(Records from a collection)
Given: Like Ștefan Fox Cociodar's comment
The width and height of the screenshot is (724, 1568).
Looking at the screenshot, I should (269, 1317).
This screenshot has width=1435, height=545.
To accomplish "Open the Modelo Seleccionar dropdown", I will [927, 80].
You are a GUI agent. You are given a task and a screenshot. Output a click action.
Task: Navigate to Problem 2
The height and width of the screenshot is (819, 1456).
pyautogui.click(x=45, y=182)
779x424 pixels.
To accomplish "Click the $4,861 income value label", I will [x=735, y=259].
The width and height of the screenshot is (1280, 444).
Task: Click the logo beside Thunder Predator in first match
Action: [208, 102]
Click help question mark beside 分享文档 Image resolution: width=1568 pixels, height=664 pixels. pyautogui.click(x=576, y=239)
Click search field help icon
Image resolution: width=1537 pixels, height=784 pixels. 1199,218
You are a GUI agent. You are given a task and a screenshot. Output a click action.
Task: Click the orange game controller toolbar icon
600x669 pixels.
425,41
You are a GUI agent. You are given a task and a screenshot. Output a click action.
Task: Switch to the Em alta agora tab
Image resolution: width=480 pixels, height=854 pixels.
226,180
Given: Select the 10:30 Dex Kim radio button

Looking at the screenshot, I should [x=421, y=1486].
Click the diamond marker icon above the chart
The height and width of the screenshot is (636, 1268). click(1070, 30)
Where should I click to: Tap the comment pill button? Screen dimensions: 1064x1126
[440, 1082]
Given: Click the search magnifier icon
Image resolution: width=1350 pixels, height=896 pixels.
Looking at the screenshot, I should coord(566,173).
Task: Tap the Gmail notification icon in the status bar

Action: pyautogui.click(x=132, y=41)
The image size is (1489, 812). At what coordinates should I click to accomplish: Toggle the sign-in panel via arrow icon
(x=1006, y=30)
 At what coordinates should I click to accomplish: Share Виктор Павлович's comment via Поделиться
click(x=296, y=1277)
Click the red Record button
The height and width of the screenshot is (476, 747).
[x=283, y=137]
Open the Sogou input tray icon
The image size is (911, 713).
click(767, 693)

EXERCISE
Write out all of the data above line for line, with no changes.

FINAL RESULT
Given: Like Ștefan Fox Cociodar's comment
The width and height of the screenshot is (724, 1568).
Looking at the screenshot, I should (269, 1317).
This screenshot has width=1435, height=545.
To accomplish "Open the Modelo Seleccionar dropdown", I will [927, 80].
You are a GUI agent. You are given a task and a screenshot. Output a click action.
Task: Navigate to Problem 2
The height and width of the screenshot is (819, 1456).
pyautogui.click(x=45, y=182)
779x424 pixels.
To accomplish "Click the $4,861 income value label", I will [x=735, y=259].
The width and height of the screenshot is (1280, 444).
Task: Click the logo beside Thunder Predator in first match
Action: [208, 102]
Click help question mark beside 分享文档 Image resolution: width=1568 pixels, height=664 pixels. pyautogui.click(x=576, y=239)
Click search field help icon
Image resolution: width=1537 pixels, height=784 pixels. 1199,218
You are a GUI agent. You are given a task and a screenshot. Output a click action.
Task: Click the orange game controller toolbar icon
600x669 pixels.
425,41
You are a GUI agent. You are given a task and a screenshot. Output a click action.
Task: Switch to the Em alta agora tab
Image resolution: width=480 pixels, height=854 pixels.
226,180
Given: Select the 10:30 Dex Kim radio button

Looking at the screenshot, I should [x=421, y=1486].
Click the diamond marker icon above the chart
The height and width of the screenshot is (636, 1268). click(1070, 30)
Where should I click to: Tap the comment pill button? Screen dimensions: 1064x1126
[440, 1082]
Given: Click the search magnifier icon
Image resolution: width=1350 pixels, height=896 pixels.
Looking at the screenshot, I should coord(566,173).
Task: Tap the Gmail notification icon in the status bar

Action: pyautogui.click(x=132, y=41)
The image size is (1489, 812). At what coordinates should I click to accomplish: Toggle the sign-in panel via arrow icon
(x=1006, y=30)
 At what coordinates should I click to accomplish: Share Виктор Павлович's comment via Поделиться
click(x=296, y=1277)
Click the red Record button
The height and width of the screenshot is (476, 747).
[x=283, y=137]
Open the Sogou input tray icon
The image size is (911, 713).
click(767, 693)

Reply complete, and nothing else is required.